What will Jim Cramer say tonight?

  1. "I told you all this was coming, and I've been calling a bear market ALL YEAR!"

    30 vote(s)
    44.1%
  2. "Time to Buy Puts" (this is the episode where he recommends his viewers to buy higher volatility)

    4 vote(s)
    5.9%
  3. "SELL EVERYTHING! Dow 9,000 Tomorrow"

    16 vote(s)
    23.5%
  4. "BUY BUY BUY, THIS IS THE BEST BULL OPPORTUNITY"

    18 vote(s)
    26.5%
  1. What will Jim Cramer say tonight? PART II



    thats easy, the same thing he sez everynight.



    for modus operandi insights, see below link

    http://en.wikipedia.org/wiki/P._T._Barnum


    150 years later, and the famous words are truer than ever.
     
    #21     Sep 29, 2008
  2. S2007S

    S2007S

    Talked about Dow 8200-8400. He should have been calling this a year ago not after the fact the Dow has dropped nearly 4000 points. When he says something the opposite usually occurs. He was hyping oil and energy stocks in mid 2008 and what happened??? Dow 10k is coming probably even Dow 9000. I don't know about 8400.
     
    #22     Sep 29, 2008
  3. Cutten

    Cutten

    Agree. IMO this may be announced in the next few days, and if so it could spark a huge market rally (especially if done after even more selling).

    Let's face it, who right now isn't pulling money from all but the safest institutions? Even small sound banks could suffer runs. Once one or two get in the papers, the whole house of cards could go down just like 1932-33.

    If you run a fractional reserve system, you have to backstop it when it hits crisis. Otherwise you shouldn't have been running it at all.
     
    #23     Sep 29, 2008
  4. cramer called a bottom in financials a few weeks ago.
     
    #24     Sep 29, 2008
  5. If you consistently go against cramer's picks and hold them around a week-2 you will profit. He is a hugely eternal bull and he has displayed his exact same problem that he wrote about in his biography when he almost blew his entire hedge fund because he wouldn't sell or short anything until literally the last day of the recession.

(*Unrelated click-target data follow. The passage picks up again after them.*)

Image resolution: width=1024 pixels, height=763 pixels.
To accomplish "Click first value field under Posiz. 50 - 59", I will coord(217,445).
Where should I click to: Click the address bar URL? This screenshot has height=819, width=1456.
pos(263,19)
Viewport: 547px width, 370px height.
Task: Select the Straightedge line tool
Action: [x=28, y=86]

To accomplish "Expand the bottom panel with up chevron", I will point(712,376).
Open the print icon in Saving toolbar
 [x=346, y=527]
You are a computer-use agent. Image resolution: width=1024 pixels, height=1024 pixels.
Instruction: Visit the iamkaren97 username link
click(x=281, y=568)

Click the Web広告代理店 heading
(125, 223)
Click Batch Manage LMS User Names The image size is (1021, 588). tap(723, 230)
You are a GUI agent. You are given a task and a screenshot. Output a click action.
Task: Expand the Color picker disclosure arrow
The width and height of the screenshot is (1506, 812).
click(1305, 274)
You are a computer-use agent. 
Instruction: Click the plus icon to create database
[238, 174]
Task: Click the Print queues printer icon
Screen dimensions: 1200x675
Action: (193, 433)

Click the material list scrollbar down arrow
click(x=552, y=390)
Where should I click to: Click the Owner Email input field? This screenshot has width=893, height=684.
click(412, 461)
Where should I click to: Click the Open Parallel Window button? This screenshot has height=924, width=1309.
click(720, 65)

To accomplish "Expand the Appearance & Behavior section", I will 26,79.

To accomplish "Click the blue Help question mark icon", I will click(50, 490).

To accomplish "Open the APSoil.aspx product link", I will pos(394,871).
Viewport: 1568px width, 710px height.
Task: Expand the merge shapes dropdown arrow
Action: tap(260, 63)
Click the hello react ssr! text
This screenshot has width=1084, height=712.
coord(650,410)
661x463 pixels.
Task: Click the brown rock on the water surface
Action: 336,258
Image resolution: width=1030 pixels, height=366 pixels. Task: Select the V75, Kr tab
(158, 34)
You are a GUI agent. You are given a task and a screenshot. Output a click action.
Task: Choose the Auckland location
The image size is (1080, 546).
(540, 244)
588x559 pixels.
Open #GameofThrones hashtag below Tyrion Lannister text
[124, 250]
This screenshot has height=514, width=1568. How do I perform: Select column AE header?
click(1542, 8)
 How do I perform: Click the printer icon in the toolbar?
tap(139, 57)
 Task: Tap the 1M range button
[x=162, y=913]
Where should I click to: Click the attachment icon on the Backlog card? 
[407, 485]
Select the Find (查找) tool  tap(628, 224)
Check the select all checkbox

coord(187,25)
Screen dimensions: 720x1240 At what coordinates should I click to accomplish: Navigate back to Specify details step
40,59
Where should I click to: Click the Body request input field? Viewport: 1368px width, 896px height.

    I imagine that wall street is filled with around a million cramers seeing how the present state of our economy is.

    That video is absolutely hilarious as well from Port. Go to around 8:50 and watch cramer talking about technical analysis. It's priceless.
     
    #25     Sep 30, 2008
  6. That's a dreadful idea. FDIC can't even cover the $100k limit and stay solvent - this would add yet another enormous unfunded liability to the gov't books.

    And it sends exactly the wrong moral hazard message to depositors - instead of requiring people to actually think about where they put their money, they can continue chasing the highest deposit rates or lowest credit card rates or other market distorting activities with complete disregard for their own safety knowing all the other taxpayers are on the hook.

    The exact opposite should happen - to clean up banking, reduce the FDIC limit to $10k.

    Hell, 90% of the population doesn't have more than that anyway.

    That is exactly what SHOULD happen. Otherwise banks have no incentive to be safe.
     
    #26     Sep 30, 2008
  7. That's the problem. They make predictions. When they are right they shout about it for years to come.

    When they are wrong...they imply forgt about it and make a new one. Joke

    -----------------------------------------------------------------------------

    What happened to that July 15 "bottom"?
     
    #27     Sep 30, 2008
  8. Good analysis.

    I agree 100%
     
    #28     Sep 30, 2008
  9. Within a few short weeks, all banks - regardless of how 'safe' you might think they are - would be holding very few money in deposits as depositors see a total wipeout around every corner and will rather place everything they have in either T-Bills at 0% yield/gold or withdraw cash, thus completely diminishing the ability of banks to do business.

    Is it in the interest of tax payers that banks close up shop and put 'on vacation until further notice' signs in their windows like in the 30s?

    The tax payers (should) have every interest in a well-operating banking system. But it seems the (completely misplaced) Schadenfreude is the greater joy for the moment.
     
    #29     Sep 30, 2008
  10. I'm sure Shattenfreude is the word that comes to mind when these CEOs who created the bubbles are walking out with millions. Do you have data that the common man is putting their money in treasuries? That deposits are falling at a rapid pace?